• Source material:
┄┄┄┄┄┄
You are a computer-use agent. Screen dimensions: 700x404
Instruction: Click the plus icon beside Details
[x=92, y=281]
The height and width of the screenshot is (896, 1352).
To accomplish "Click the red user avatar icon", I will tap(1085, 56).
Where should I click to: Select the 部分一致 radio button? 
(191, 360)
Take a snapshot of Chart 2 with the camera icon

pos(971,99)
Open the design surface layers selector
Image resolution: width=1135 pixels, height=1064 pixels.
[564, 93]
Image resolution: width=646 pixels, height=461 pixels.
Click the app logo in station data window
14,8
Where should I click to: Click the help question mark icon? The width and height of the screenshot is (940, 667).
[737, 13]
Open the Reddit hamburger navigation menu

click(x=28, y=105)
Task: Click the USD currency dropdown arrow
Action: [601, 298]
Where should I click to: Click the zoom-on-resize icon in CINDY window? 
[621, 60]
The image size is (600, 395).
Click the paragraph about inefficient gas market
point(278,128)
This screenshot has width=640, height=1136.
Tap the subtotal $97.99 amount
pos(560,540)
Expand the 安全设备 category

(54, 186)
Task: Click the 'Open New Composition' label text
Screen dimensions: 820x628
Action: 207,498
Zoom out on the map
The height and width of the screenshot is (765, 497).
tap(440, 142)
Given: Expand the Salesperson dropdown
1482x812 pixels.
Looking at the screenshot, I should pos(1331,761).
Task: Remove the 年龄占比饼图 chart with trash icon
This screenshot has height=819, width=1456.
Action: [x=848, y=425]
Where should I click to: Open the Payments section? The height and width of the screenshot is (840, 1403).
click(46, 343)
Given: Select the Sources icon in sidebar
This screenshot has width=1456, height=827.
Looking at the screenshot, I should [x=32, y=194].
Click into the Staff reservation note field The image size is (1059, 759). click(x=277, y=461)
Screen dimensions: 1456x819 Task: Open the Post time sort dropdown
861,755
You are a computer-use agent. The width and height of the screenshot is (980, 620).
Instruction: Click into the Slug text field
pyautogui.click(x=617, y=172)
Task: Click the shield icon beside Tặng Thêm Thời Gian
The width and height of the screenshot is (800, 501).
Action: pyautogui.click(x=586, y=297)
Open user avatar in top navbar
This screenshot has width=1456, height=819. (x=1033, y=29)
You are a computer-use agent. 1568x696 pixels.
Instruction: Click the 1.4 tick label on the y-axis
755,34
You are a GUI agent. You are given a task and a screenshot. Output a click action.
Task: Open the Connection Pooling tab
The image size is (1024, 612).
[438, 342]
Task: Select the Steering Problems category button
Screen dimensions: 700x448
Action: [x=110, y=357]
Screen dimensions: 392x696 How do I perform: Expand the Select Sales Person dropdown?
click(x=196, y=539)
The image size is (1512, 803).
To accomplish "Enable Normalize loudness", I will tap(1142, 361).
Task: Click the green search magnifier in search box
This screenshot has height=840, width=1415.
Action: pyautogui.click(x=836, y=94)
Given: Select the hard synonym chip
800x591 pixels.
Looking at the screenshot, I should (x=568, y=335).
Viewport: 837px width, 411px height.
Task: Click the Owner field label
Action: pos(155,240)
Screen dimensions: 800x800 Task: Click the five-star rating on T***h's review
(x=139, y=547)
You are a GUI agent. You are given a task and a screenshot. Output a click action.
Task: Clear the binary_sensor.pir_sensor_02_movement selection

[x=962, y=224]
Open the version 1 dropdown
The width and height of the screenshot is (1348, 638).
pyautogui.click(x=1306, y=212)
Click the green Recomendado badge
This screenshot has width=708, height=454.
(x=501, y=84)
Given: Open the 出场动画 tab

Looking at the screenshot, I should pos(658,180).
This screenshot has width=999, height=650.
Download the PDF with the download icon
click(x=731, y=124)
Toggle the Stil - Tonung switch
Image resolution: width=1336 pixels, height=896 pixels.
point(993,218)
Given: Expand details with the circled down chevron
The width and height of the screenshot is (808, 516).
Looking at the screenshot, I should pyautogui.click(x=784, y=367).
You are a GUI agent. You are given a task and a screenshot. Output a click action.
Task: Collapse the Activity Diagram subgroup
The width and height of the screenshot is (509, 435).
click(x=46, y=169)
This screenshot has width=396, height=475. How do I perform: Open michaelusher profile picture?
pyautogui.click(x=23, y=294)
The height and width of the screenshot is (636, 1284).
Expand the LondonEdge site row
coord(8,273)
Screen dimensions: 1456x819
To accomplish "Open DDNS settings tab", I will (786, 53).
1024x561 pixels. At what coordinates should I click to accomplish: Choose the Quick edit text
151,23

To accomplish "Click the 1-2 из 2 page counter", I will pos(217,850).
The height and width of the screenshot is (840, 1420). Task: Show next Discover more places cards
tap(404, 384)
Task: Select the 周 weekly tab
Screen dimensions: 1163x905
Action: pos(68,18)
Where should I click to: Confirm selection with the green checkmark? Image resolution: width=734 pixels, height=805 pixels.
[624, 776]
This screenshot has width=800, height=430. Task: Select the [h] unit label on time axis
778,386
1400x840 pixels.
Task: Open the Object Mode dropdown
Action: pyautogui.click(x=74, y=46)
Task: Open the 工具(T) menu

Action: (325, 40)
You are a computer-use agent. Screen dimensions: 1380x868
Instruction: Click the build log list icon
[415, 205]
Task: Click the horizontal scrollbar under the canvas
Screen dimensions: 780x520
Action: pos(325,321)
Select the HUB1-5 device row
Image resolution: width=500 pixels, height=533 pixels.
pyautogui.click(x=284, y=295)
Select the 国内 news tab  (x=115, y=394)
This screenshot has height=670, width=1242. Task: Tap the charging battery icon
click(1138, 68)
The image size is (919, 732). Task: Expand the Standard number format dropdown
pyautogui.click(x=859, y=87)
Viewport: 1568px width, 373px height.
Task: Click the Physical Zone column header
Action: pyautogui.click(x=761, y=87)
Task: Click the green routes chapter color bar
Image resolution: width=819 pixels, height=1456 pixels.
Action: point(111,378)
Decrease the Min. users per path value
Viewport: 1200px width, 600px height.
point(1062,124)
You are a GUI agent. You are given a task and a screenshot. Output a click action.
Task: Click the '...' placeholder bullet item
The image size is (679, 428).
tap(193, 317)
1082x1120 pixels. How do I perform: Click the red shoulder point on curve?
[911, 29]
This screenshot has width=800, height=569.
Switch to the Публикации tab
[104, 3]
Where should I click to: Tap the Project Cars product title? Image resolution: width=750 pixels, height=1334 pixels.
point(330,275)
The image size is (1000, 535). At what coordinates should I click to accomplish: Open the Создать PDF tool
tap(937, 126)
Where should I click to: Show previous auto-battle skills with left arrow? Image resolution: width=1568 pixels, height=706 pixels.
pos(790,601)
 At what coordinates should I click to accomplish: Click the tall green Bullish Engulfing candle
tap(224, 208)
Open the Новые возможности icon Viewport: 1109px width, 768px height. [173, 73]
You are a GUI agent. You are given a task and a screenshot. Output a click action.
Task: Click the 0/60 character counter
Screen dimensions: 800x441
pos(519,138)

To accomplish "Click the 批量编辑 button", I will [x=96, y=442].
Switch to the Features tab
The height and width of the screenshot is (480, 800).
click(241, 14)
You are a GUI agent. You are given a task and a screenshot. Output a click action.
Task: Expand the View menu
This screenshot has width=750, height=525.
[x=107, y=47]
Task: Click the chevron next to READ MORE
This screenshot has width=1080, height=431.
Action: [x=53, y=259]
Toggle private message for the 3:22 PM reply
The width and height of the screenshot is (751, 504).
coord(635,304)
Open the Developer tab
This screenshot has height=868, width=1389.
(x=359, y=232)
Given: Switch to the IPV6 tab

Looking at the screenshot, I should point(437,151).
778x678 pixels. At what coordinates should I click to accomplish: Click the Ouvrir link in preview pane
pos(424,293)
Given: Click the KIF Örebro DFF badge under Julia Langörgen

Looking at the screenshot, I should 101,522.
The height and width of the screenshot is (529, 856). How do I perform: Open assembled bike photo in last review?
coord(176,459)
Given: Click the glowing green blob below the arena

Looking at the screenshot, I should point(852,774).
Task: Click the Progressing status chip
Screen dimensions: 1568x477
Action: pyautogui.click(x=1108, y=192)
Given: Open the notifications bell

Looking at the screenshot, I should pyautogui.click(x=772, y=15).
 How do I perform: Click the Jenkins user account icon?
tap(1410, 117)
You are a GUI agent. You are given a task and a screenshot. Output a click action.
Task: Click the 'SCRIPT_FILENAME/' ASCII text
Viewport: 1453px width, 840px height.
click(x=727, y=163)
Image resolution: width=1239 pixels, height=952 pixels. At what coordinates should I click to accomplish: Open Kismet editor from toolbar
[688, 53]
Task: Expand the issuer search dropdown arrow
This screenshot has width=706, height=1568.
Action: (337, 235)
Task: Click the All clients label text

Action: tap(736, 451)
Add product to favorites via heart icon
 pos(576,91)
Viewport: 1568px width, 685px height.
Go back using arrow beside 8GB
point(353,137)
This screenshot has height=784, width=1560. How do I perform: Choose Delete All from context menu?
┄┄┄┄┄┄
• What you should do: Copy the entries above word for word, starting at the line that contains "Switch to the Features tab" and ending at the line that contains "Looking at the screenshot, I should 101,522.", including both of those lines.

• Response:
Switch to the Features tab
The height and width of the screenshot is (480, 800).
click(241, 14)
You are a GUI agent. You are given a task and a screenshot. Output a click action.
Task: Expand the View menu
This screenshot has width=750, height=525.
[x=107, y=47]
Task: Click the chevron next to READ MORE
This screenshot has width=1080, height=431.
Action: [x=53, y=259]
Toggle private message for the 3:22 PM reply
The width and height of the screenshot is (751, 504).
coord(635,304)
Open the Developer tab
This screenshot has height=868, width=1389.
(x=359, y=232)
Given: Switch to the IPV6 tab

Looking at the screenshot, I should point(437,151).
778x678 pixels. At what coordinates should I click to accomplish: Click the Ouvrir link in preview pane
pos(424,293)
Given: Click the KIF Örebro DFF badge under Julia Langörgen

Looking at the screenshot, I should 101,522.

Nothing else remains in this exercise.